In its initial stages the case followed the same route as the other similar cases involving SPC applications for medicinal products placed on the Romanian market before the entry into force of the national law implementing the Council Directive 65/65/EEC.

The PTO initially rejected the SPC application. The first administrative appeal was also rejected by the PTO’s Reexamination Commission. The applicant then filed an appeal before the Bucharest Municipal Court. Here the decision was in line with all the decisions in similar cases, the appeal was admitted and the PTO ordered to issue the SPC.

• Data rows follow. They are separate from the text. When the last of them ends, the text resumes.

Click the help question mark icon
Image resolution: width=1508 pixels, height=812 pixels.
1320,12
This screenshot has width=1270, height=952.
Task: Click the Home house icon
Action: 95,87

The PTO decided to appeal against the decision and, hoping that the ruling of the CJEU in the memantine and galantamine cases would come before the appeal was heard and estimating that such a decision would support the position of the PTO, the appeal was pursued.

The decision of the Court of Appeals to admit the appeal and uphold the initial decision of the PTO to reject the SPC application came as a surprise, considering the prior jurisprudence.

The full court decision is not available at the time of writing and therefore we cannot comment on the reasoning of the court. In any case, this 180-degree change in the jurisprudence opens the door for more litigation regarding SPC applications in Romania.

Before this decision, in many similar cases, the courts have irrevocably granted SPC applications. However, manufacturers of generics do have the possibility of challenging these SPCs, which until recently seemed totally unfeasible.

Currently there is one pending revocation action against an SPC granted further to court proceedings (candesartan). The Bucharest Municipal Court should issue a decision in this case in the near future.

The question facing generics companies at this point, especially for SPCs granted for a short period of time (up to one year), is whether to file a revocation action and enter the market immediately (since the revocation has a retroactive effect) or wait for the SPC to expire. Should the first option be more attractive, we should see a number of revocation actions being brought before the courts.